Thought some might be interested in this  

http://members.aol.com/_ht_a/Debertin/spbuild.htm
quote}
Second, the designs are for real rooms with real walls and ceilings. The ceilings in my house are 8 feet high. The projects can either be positioned back against a wall or even placed in a corner. The Tower project has a rear-firing port and needs a foot or so of space to the back wall. The Goldwood project is particularly suited to situations where the speaker must be placed in a location partially hidden by room furnishings, and can be placed against a wall. The three-way project is designed to be placed on the floor.



The highs in all my designs are well dispersed, but don’t expect them to burn your ears. Three of the designs have high-frequency variable level controls to compensate for room differences and I am contemplating adding high and mid-range level controls to the three-way design as well.
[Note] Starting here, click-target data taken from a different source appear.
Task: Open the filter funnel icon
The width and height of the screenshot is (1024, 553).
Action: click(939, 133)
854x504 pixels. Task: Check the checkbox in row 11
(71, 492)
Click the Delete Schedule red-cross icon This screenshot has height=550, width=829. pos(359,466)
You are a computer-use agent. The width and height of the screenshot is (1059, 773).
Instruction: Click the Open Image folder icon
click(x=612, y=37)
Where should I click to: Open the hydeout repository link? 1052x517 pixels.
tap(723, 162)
Third, I enjoy listening to Pipe organ music, so the emphasis is on designs that does well at this.

end quote}


----------



## bmaupin (Feb 22, 2006)

He is a nice guy, but kind of a goof. He posts on the PE board a bit. Here's his latest build:

http://www.dldebertin.com/speakers/avexercise.htm

Not sure what to think of the first pic


----------



## Xander (Mar 20, 2007)

bmaupin said:


> Not sure what to think of the first pic


This is one of those moments when I wish I could un-see.


----------



## Sideshow (Mar 6, 2007)

Yeah, I've seen him around (thankfully on the forums and not in a speedo). Sometimes he seems to know what he's talking about and then sometimes seems like he's a total newbie. 
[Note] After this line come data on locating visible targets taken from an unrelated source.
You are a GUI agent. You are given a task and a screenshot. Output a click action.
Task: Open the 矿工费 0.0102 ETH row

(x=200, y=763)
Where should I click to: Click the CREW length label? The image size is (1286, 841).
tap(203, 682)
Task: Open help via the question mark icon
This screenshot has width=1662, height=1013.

Not sure that I see the benefit of those metal L-brackets over some mitred corner braces a bit further from the corners. I suppose if he's planning on dancing on the thing...
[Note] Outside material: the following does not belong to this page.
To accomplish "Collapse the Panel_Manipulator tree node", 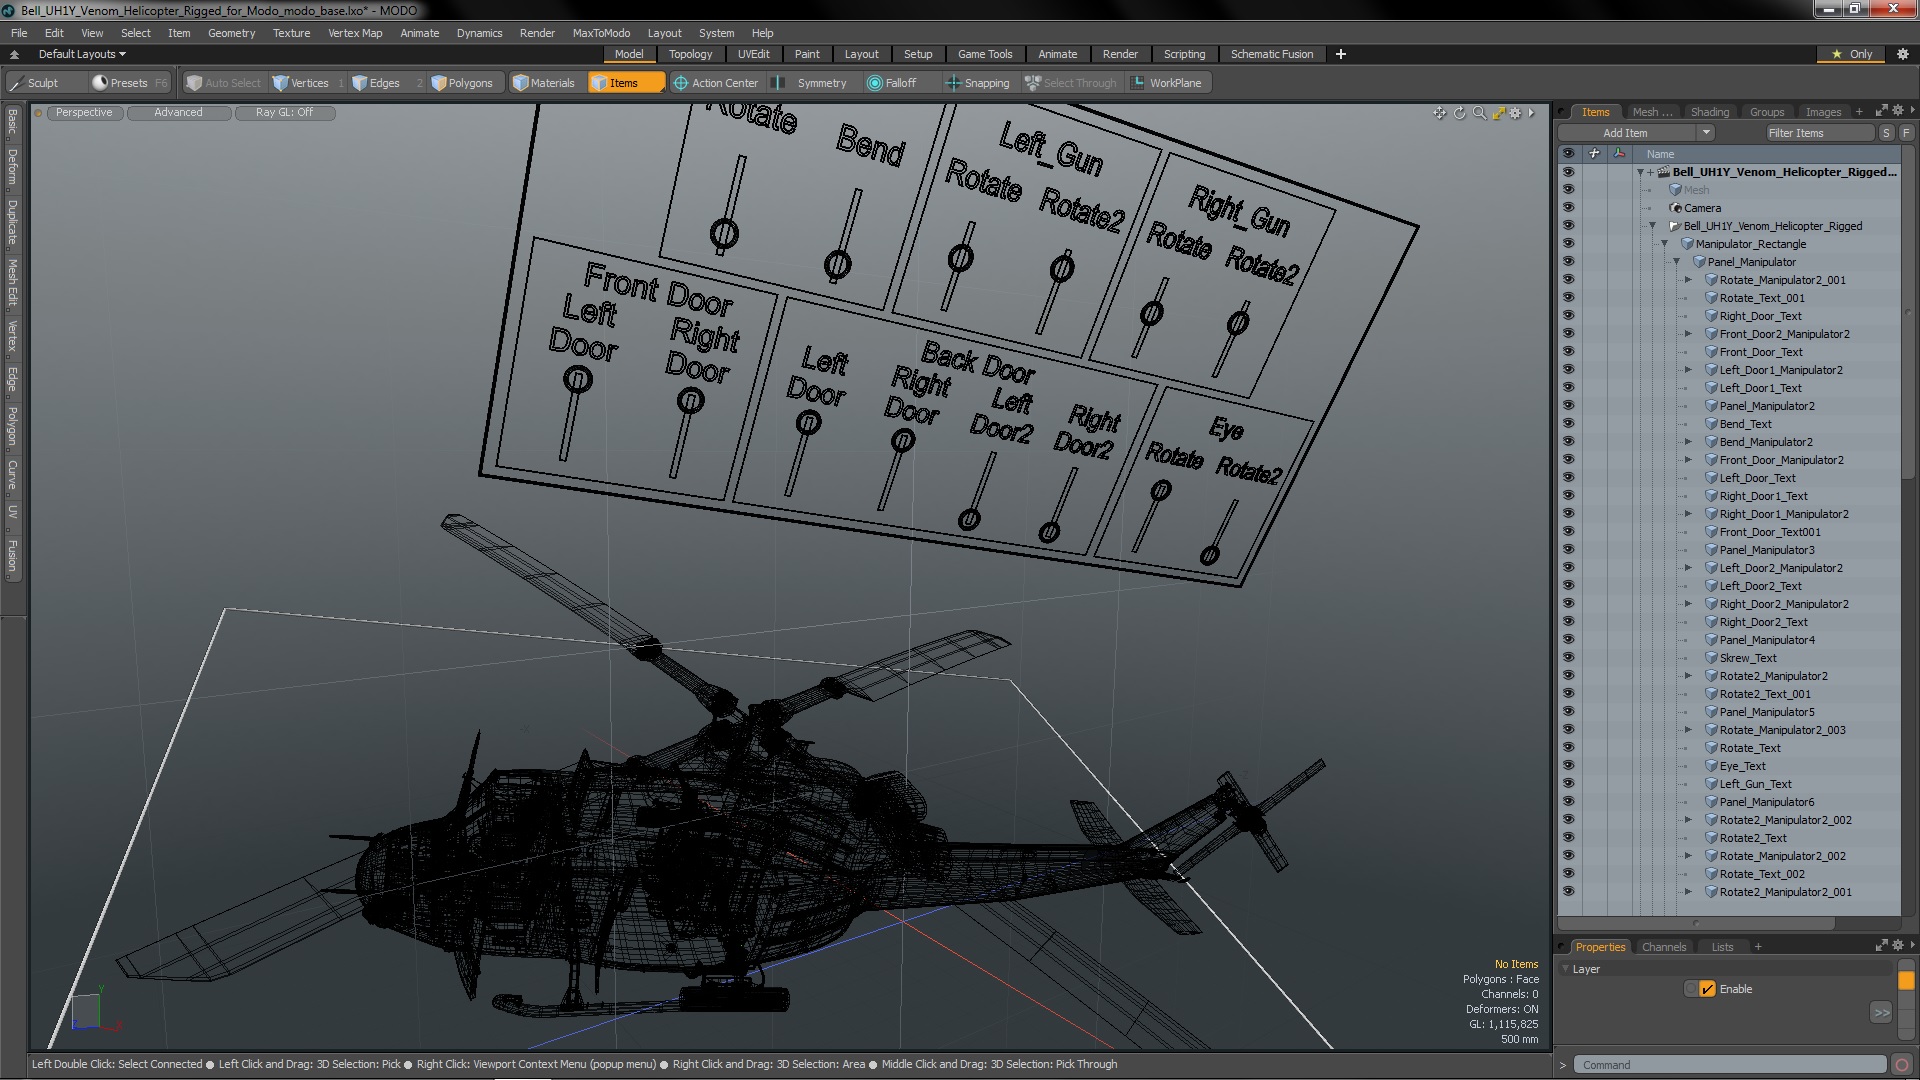I will [x=1677, y=262].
Those Goldwood drivers are a full notch below some Dayton drivers of the same price. Not sure what he sees in them. 

There are MUUUUUUUCH better places to look if you are interested in DIY home audio, specifically www.zaphaudio.com.


----------



## Licinius (Jan 2, 2008)

Sideshow said:


> Yeah, I've seen him around (thankfully on the forums and not in a speedo). Sometimes he seems to know what he's talking about and then sometimes seems like he's a total newbie.
> 
> Not sure that I see the benefit of those metal L-brackets over some mitred corner braces a bit further from the corners. I suppose if he's planning on dancing on the thing...
> 
> ...


Don't leave out htguides diy section... http://www.htguide.com/forum/forumdisplay.php4?f=6


----------



## mulletboy2 (Aug 17, 2006)

Xander said:


> This is one of those moments when I wish I could un-see.


x2 .. and can we get an NWS added to the thread please? That's just wrong on so many levels


----------



## bretti_kivi (Dec 3, 2007)

it's in German (sorry), but the plans and ideas are pretty good, even if it is metric....

www.acoustic-design-magazin.de

just click your way through, he has some nice ideas.

Bret


----------



## Oliver (Jun 25, 2007)

bretti_kivi said:


> it's in German (sorry), but the plans and ideas are pretty good, even if it is metric....
> 
> www.acoustic-design-magazin.de
> 
> ...


Transmission line


----------



## 60ndown (Feb 8, 2007)

he's in great shape for 60


----------



## thehatedguy (May 4, 2007)

Can't build an enclosure though.


----------



## kimokalihi (May 27, 2007)

How come he didn't build the brace horizontally across the midde of the airspace in the box? I don't see what good those two pieces of wood are going to do and those brackets aren't doing much either. Not that he really needs a brace for the little speaker anyways...


----------